YOUR INSTRUCTIONS: Return every line of the records below without any change, and leave the pictures out of your answer.

-- start of EXTRACTED DATA --

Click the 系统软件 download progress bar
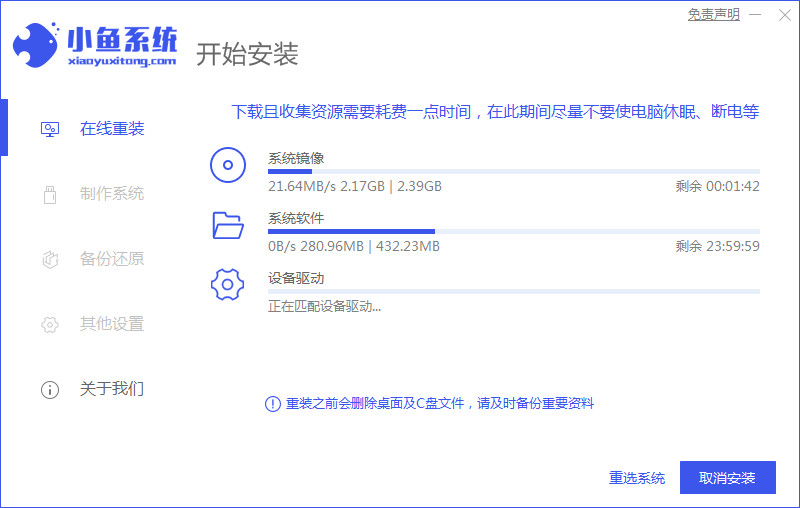The image size is (800, 508). pos(513,231)
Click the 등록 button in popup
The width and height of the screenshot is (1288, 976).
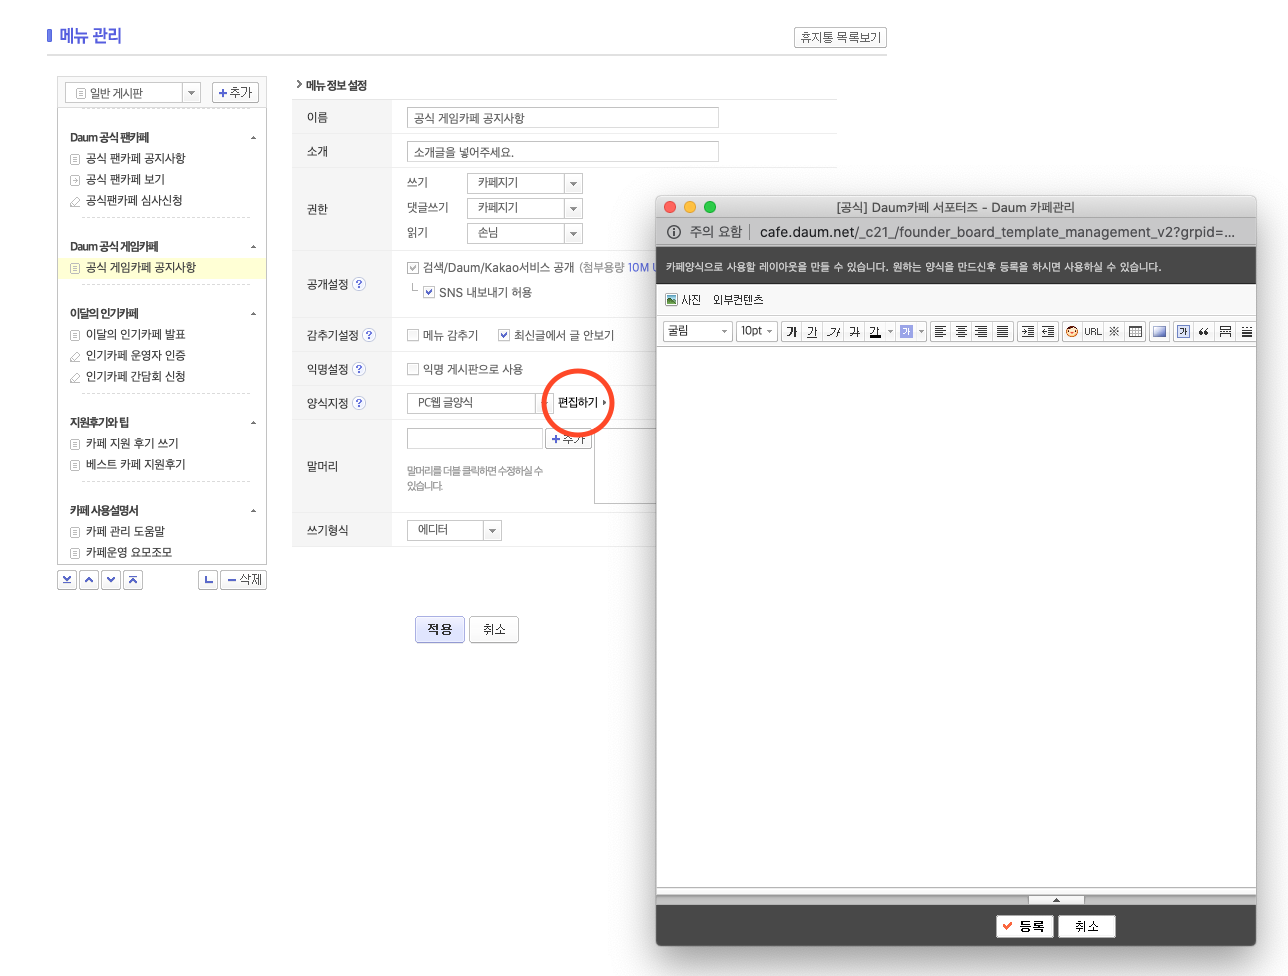(x=1023, y=927)
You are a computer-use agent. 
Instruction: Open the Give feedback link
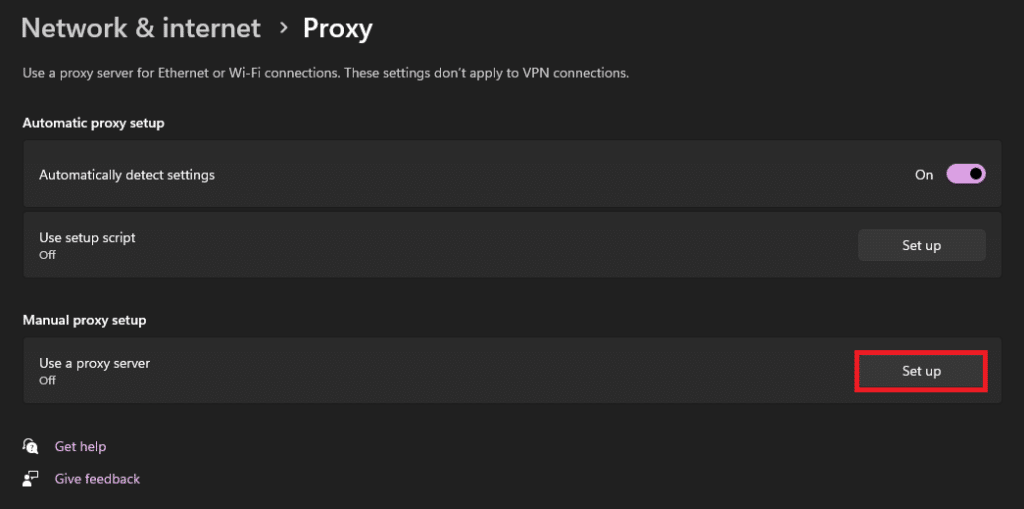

-- end of EXTRACTED DATA --

TASK OUTPUT:
Click the 系统软件 download progress bar
The image size is (800, 508). pos(513,231)
Click the 등록 button in popup
The width and height of the screenshot is (1288, 976).
(x=1023, y=927)
You are a computer-use agent. 
Instruction: Open the Give feedback link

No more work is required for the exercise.